### Task details
The data below is to be output in full, unchanged.

(Items listed in a dataset)
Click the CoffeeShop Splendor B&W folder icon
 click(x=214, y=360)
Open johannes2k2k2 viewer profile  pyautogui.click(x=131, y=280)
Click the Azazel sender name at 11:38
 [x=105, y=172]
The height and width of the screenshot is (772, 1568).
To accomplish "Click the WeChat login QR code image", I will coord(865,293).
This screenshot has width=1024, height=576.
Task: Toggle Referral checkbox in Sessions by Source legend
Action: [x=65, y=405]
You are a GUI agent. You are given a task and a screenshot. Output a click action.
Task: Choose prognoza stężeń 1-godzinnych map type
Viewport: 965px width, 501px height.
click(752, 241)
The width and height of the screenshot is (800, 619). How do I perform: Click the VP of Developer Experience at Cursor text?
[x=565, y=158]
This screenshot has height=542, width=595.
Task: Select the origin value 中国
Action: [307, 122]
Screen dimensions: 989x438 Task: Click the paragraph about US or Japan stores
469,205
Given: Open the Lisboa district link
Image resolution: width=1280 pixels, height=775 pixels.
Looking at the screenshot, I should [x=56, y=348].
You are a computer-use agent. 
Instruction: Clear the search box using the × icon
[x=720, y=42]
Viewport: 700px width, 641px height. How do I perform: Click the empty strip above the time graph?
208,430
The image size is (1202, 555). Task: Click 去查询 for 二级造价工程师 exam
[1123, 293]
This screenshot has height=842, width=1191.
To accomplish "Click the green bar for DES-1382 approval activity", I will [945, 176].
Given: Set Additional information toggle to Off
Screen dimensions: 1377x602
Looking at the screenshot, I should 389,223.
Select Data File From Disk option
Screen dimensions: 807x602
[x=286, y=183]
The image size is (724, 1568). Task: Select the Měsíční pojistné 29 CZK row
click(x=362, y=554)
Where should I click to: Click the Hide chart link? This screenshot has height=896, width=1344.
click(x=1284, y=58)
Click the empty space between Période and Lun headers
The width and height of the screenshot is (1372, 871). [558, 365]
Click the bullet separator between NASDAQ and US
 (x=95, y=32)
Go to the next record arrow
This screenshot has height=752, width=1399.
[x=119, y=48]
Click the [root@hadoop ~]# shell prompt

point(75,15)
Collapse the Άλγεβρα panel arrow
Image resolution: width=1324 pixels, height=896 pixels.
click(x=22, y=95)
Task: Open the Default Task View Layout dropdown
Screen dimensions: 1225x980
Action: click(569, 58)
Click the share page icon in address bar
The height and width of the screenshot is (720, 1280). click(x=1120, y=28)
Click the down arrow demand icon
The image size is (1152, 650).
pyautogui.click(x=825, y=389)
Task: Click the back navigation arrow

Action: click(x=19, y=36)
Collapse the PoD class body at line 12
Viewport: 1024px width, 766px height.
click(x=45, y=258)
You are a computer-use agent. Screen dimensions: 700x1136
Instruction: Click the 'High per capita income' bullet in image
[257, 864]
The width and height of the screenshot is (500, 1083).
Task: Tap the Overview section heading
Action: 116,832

### Reply to the exercise
Click the CoffeeShop Splendor B&W folder icon
 click(x=214, y=360)
Open johannes2k2k2 viewer profile  pyautogui.click(x=131, y=280)
Click the Azazel sender name at 11:38
 [x=105, y=172]
The height and width of the screenshot is (772, 1568).
To accomplish "Click the WeChat login QR code image", I will coord(865,293).
This screenshot has width=1024, height=576.
Task: Toggle Referral checkbox in Sessions by Source legend
Action: [x=65, y=405]
You are a GUI agent. You are given a task and a screenshot. Output a click action.
Task: Choose prognoza stężeń 1-godzinnych map type
Viewport: 965px width, 501px height.
click(752, 241)
The width and height of the screenshot is (800, 619). How do I perform: Click the VP of Developer Experience at Cursor text?
[x=565, y=158]
This screenshot has height=542, width=595.
Task: Select the origin value 中国
Action: [307, 122]
Screen dimensions: 989x438 Task: Click the paragraph about US or Japan stores
469,205
Given: Open the Lisboa district link
Image resolution: width=1280 pixels, height=775 pixels.
Looking at the screenshot, I should [x=56, y=348].
You are a computer-use agent. 
Instruction: Clear the search box using the × icon
[x=720, y=42]
Viewport: 700px width, 641px height. How do I perform: Click the empty strip above the time graph?
208,430
The image size is (1202, 555). Task: Click 去查询 for 二级造价工程师 exam
[1123, 293]
This screenshot has height=842, width=1191.
To accomplish "Click the green bar for DES-1382 approval activity", I will [945, 176].
Given: Set Additional information toggle to Off
Screen dimensions: 1377x602
Looking at the screenshot, I should 389,223.
Select Data File From Disk option
Screen dimensions: 807x602
[x=286, y=183]
The image size is (724, 1568). Task: Select the Měsíční pojistné 29 CZK row
click(x=362, y=554)
Where should I click to: Click the Hide chart link? This screenshot has height=896, width=1344.
click(x=1284, y=58)
Click the empty space between Période and Lun headers
The width and height of the screenshot is (1372, 871). [558, 365]
Click the bullet separator between NASDAQ and US
 (x=95, y=32)
Go to the next record arrow
This screenshot has height=752, width=1399.
[x=119, y=48]
Click the [root@hadoop ~]# shell prompt

point(75,15)
Collapse the Άλγεβρα panel arrow
Image resolution: width=1324 pixels, height=896 pixels.
click(x=22, y=95)
Task: Open the Default Task View Layout dropdown
Screen dimensions: 1225x980
Action: click(569, 58)
Click the share page icon in address bar
The height and width of the screenshot is (720, 1280). click(x=1120, y=28)
Click the down arrow demand icon
The image size is (1152, 650).
pyautogui.click(x=825, y=389)
Task: Click the back navigation arrow

Action: click(x=19, y=36)
Collapse the PoD class body at line 12
Viewport: 1024px width, 766px height.
click(x=45, y=258)
You are a computer-use agent. Screen dimensions: 700x1136
Instruction: Click the 'High per capita income' bullet in image
[257, 864]
The width and height of the screenshot is (500, 1083).
Task: Tap the Overview section heading
Action: 116,832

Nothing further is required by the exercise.